Escherichia coli Genome sequencing. Escherichia coli

The ever increasing incidences of antimicrobial resistance in both domestic animals and human beings are well documented worldwide. The situations are becoming more complicated, as the development of resistance spreads to wild animals. Reports of Multi Drug Resistant isolates driving from the wild animals at the whole genome level are limited. An Asiatic female elephant aged 55 years from which multi drug resistant Escherichia coli was isolated from the urine sample, was under private ownership. The isolate was resistant against 27 antimicrobial agents. The captive Asiatic elephant was passing blood in urine, dull, dehydrated and anorectic. The elephant was kept outdoors and moving from one place to another on foot at the wish of the owner. The elephant was feed by public in the market roads in addition to the diets given by the caretaker. The elephant found be dull, anorectic, dehydrated and passing scanty volume of urine. At least 20 ml of midstream voided urine was collected aseptically in sterile containers in June 2023.Urine samples were inoculated in buffered water and were incubated.
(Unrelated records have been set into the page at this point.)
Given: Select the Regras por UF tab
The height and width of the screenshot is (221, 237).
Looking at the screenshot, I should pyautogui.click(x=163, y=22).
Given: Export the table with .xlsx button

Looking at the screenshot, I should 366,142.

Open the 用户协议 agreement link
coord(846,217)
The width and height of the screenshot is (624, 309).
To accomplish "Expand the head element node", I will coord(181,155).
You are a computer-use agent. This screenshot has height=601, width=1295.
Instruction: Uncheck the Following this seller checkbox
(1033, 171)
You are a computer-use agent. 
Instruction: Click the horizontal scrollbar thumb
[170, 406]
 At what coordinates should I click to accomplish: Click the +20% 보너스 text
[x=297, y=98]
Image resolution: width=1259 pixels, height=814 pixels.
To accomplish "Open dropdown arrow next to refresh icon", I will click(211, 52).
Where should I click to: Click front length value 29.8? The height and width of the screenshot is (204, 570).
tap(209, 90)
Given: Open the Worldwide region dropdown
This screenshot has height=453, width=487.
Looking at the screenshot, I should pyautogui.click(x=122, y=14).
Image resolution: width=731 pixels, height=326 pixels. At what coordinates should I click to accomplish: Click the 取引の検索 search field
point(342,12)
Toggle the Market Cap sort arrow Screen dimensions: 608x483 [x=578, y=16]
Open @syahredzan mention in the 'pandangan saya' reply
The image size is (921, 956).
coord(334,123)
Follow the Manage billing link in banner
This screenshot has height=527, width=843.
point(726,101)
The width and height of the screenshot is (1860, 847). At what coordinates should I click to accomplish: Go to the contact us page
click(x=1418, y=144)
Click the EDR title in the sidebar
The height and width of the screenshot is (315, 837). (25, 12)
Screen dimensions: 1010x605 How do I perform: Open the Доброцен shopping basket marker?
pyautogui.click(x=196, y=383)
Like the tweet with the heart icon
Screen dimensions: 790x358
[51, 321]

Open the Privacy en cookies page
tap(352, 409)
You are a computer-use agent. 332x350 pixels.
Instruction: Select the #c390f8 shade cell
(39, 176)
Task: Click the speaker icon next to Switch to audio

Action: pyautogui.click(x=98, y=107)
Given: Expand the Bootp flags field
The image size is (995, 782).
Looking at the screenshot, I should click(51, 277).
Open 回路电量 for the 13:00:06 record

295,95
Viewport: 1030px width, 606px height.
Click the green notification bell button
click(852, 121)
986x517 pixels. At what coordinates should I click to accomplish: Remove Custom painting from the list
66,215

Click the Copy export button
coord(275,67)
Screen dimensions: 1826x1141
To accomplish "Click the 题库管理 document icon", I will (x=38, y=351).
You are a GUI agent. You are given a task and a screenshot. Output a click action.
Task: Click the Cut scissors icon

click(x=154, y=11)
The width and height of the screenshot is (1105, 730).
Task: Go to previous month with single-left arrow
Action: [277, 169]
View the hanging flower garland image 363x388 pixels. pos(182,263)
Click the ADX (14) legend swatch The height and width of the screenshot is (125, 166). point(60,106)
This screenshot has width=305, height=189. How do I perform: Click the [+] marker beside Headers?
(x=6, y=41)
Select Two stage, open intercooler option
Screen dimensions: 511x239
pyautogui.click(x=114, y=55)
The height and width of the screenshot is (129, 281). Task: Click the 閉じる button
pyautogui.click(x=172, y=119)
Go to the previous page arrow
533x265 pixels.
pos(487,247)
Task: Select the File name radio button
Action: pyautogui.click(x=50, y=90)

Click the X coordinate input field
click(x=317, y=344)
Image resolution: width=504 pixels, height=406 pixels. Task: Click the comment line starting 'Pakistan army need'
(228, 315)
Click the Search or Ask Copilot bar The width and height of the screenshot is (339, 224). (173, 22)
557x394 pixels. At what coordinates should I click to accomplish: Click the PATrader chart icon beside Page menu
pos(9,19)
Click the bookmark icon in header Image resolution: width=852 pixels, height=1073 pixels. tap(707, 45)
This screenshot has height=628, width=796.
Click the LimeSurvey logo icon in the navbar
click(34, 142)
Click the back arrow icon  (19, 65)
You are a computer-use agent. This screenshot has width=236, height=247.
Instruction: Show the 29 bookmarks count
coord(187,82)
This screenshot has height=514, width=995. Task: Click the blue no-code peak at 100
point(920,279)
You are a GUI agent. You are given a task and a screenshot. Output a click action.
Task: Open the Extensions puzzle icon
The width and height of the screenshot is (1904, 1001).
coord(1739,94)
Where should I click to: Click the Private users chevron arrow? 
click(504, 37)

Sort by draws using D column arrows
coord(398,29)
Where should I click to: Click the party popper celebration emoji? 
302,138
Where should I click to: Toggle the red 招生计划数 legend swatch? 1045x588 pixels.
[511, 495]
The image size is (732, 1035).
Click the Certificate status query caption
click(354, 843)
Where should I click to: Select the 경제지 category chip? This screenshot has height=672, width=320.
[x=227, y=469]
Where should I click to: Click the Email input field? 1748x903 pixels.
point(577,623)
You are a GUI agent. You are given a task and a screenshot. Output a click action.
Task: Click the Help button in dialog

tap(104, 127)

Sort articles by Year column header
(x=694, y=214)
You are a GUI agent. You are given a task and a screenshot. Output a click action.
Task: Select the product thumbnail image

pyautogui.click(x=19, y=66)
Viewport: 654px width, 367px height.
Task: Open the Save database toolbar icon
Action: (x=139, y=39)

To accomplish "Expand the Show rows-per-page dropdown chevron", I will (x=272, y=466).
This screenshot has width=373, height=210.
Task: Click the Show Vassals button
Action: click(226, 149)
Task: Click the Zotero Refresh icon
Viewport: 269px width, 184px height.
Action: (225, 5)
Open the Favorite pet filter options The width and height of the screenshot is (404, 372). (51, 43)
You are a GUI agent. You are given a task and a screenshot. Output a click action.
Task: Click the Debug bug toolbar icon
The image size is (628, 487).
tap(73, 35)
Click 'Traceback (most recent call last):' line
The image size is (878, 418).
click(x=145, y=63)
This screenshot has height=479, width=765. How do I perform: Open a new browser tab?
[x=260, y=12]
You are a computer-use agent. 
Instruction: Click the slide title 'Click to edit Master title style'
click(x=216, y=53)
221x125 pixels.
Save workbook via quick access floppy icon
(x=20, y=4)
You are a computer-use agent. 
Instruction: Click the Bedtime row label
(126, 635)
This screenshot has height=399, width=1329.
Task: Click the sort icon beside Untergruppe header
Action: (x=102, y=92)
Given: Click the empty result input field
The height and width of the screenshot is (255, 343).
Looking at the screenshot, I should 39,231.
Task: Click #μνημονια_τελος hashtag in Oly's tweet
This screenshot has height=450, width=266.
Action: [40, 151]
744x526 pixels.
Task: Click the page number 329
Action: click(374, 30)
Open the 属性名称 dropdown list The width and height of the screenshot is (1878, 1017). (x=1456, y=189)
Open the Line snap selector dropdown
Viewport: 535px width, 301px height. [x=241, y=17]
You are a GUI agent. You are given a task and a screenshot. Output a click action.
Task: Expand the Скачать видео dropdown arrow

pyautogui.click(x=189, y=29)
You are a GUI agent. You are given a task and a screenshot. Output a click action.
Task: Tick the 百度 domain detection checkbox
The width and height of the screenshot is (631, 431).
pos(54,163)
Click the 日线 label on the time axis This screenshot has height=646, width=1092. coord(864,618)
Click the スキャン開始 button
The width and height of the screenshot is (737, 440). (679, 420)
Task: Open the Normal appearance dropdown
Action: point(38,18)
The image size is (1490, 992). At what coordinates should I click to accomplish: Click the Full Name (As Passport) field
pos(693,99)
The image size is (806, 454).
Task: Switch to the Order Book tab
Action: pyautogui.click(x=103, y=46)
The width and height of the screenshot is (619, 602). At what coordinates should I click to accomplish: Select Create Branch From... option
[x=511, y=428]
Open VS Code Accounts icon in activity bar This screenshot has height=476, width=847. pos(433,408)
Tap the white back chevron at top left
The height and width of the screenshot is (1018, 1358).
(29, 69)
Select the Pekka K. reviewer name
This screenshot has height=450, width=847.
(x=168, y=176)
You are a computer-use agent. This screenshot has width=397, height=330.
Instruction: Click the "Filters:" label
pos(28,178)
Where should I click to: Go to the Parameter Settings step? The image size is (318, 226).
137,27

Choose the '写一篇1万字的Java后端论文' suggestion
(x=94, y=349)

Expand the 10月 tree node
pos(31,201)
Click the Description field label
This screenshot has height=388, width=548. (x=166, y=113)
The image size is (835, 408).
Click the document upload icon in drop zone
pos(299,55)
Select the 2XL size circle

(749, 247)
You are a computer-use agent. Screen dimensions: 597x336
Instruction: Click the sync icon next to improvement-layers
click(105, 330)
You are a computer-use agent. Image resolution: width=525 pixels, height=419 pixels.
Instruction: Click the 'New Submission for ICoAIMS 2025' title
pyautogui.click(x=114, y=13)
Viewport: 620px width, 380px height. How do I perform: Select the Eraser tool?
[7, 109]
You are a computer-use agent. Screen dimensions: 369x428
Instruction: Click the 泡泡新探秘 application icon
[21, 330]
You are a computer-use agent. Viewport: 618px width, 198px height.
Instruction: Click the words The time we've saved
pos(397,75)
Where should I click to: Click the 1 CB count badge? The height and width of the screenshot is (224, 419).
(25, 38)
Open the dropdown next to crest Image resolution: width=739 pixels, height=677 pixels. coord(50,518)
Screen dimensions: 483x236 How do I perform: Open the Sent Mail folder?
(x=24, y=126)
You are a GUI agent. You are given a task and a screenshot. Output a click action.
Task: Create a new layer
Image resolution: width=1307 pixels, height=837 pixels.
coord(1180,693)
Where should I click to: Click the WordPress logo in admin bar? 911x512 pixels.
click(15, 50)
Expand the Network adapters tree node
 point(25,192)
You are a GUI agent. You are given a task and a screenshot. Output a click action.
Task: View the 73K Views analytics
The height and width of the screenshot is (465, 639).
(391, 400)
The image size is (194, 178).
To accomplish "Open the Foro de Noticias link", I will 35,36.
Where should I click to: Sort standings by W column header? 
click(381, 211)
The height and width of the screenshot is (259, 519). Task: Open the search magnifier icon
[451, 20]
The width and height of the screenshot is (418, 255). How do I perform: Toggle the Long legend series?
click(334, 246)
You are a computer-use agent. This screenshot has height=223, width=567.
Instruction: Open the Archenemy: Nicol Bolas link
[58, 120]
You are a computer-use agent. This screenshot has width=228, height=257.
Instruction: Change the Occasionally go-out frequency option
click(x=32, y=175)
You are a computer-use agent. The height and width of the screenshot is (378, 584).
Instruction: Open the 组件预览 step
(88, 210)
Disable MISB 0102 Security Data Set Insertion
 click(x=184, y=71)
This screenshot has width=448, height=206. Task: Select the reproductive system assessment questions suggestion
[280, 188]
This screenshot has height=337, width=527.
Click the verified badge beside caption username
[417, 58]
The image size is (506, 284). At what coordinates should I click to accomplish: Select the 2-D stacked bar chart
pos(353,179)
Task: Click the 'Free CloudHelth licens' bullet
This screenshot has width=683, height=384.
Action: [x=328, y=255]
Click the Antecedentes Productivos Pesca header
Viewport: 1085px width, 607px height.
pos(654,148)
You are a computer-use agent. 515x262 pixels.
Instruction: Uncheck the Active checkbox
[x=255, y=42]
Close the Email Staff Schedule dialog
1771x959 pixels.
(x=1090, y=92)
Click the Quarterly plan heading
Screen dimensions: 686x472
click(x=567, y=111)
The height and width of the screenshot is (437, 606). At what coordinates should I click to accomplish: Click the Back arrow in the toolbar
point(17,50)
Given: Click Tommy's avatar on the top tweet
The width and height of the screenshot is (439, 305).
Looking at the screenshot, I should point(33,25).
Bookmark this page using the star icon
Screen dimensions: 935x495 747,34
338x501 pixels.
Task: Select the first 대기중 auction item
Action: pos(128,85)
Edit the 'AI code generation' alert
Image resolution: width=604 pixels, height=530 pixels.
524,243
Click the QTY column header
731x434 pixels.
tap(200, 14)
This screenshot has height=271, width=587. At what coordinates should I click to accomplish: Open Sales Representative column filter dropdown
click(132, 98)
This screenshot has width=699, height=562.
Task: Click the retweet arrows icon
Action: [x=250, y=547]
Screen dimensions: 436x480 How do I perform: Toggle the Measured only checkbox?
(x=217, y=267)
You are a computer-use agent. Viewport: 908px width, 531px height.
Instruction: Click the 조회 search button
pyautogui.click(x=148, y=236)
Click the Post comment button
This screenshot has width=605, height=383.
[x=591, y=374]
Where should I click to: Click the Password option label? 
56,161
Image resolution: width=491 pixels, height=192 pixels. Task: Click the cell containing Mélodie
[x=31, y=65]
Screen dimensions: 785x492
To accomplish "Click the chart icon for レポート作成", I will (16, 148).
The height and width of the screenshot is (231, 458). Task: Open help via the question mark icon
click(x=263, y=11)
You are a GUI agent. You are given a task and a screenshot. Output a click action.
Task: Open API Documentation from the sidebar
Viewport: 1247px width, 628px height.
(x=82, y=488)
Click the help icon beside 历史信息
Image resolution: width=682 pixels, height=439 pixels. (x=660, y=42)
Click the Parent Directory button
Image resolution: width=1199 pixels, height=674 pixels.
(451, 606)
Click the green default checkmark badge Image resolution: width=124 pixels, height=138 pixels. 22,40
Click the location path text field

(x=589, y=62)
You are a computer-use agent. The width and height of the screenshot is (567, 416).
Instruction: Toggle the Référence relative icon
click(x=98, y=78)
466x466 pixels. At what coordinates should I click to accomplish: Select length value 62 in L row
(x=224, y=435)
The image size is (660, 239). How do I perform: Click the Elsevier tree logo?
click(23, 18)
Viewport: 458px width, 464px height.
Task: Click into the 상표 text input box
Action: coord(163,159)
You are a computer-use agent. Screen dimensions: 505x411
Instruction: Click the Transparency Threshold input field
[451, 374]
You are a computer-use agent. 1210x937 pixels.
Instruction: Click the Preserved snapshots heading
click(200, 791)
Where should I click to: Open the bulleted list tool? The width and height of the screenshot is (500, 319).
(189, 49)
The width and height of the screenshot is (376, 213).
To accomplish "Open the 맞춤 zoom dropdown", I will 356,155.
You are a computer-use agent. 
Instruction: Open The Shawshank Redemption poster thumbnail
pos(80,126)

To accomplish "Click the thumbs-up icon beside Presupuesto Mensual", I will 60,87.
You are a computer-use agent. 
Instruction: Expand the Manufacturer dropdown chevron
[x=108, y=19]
The culture was inoculated in McConkey agar and incubated . Pink color colonies were further streaked on eosin methylene blue agar and were incubated. Confirmation of purified colonies on eosin methylene blue agar and antimicrobial susceptibility pattern was done by using automated bacterial identification by both oxidation-reduction indicator and turbidity growth detection and antimicrobial susceptibility test system from Becton and Dickson. The Escherichia coli isolate was stored at deep freezer in LB broth with supplementation of glycerol. Antimicrobial susceptibility testing was carried against 27 antibiotic.Genomic DNA from E coli cultures were extracted and quantified with DNA HS assay kit. The library was prepared using the Illumina trueseq Nano DNA Library kit protocol according to the manufactures instructions. The gDNA was fragment and tagged with adapter sequences using a transposase enzyme in a process known as tagmentation. A size selection clean-up was done using AMPure beads and normalized to ensure equal representation of all libraries. The normalized libraries were pooled, denatured and loaded on the Illumina Novaseq 6000 platform with an out of 50bp chemistry.